Miss Torrance smiled—not a trustful smile.
"I mean it!" said he. "I have to make this trip, but when I come back, I'll stay. I promised, long ago, that if ever I met a girl I wanted to marry, I'd swallow the anchor."
"Indeed!" said Miss Torrance.
Like all innocent persons who wish to be convincing, Mr. Martin added details.
"The best friend I ever had made me promise that," he went on. "He'd had a hard lesson when he tried to mix the two—falling in love and going to sea, I mean. He lost his ticket and his girl both."
"Indeed!" said Miss Torrance again. "Very interesting, I'm sure!" The poor young man believed that she meant that.
"Yes," he said, "it is an interesting story. This chap—I'll call him Smith, if you don't mind, because naturally he wouldn't like to be named. It happened some time ago—eighteen or twenty years ago, and this chap was third officer on a cargo steamer running between London and Antwerp. Well, one trip he met a girl in London, and he—well, you know, he liked her, and she seemed to like him. He told her when he'd be likely to dock again, and she said that that was her birthday, and that she wanted him to come to a little dance she was having. Well, of course, he got her a present. He pretty well broke himself to get her something he thought she'd like, and I suppose he thought about her a good deal. A fellow would, you know, at night, on watch, you know, and so on. Well, they got in the morning of the very day he'd said—docked at Tilbury—and then the old man told him he needn't expect to get ashore this trip. The first was married and lived in London, and the second was signing off, so Smith would have to stay on board. Of course he couldn't say anything, but it hit him pretty hard. Look here, Miss Torrance, does this bore you?"

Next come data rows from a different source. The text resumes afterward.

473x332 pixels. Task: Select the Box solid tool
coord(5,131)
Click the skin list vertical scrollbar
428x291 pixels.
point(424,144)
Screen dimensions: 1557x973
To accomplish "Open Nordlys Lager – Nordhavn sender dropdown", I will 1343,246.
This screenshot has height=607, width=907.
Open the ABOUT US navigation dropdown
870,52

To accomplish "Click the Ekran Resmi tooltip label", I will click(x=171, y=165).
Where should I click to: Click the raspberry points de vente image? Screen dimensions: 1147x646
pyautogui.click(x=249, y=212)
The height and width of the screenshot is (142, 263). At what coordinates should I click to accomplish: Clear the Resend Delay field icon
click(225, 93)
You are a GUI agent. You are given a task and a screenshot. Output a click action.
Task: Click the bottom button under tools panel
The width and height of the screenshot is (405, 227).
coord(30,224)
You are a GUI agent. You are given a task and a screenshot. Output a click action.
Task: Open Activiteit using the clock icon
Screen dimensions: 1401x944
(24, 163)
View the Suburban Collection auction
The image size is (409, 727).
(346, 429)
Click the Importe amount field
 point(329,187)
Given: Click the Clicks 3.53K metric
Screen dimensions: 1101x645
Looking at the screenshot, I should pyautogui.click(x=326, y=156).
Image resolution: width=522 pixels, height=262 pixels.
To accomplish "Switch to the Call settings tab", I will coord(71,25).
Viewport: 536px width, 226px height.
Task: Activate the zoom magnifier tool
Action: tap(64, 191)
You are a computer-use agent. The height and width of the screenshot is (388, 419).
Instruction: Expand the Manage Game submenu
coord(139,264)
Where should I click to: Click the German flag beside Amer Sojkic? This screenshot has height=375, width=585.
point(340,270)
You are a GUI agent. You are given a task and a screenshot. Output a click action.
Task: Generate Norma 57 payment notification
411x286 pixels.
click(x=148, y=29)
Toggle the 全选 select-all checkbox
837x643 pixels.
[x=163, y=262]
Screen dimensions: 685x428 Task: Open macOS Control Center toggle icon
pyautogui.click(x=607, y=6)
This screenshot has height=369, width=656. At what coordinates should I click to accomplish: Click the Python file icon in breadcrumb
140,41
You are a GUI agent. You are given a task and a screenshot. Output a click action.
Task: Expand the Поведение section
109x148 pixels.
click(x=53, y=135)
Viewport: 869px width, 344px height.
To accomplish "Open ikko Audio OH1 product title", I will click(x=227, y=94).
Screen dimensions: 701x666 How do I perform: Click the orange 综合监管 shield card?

"No," said Miss Torrance, who was interested in spite of herself.
"Well, then, as soon as the others had cleared out, Smith stepped ashore and telephoned to her. She began to tell him how glad she was, and how she'd been hoping he'd be able to come to her dance, and he had to tell her he couldn't come. She asked him"—Martin grinned—"she asked him if he couldn't tell the captain it was her birthday, and then she asked him if he couldn't get some one to do his work for him. You know, girls never understand responsibility; but they're—there's something sweet about—"
"Oh, nonsense!" said Miss Torrance sharply.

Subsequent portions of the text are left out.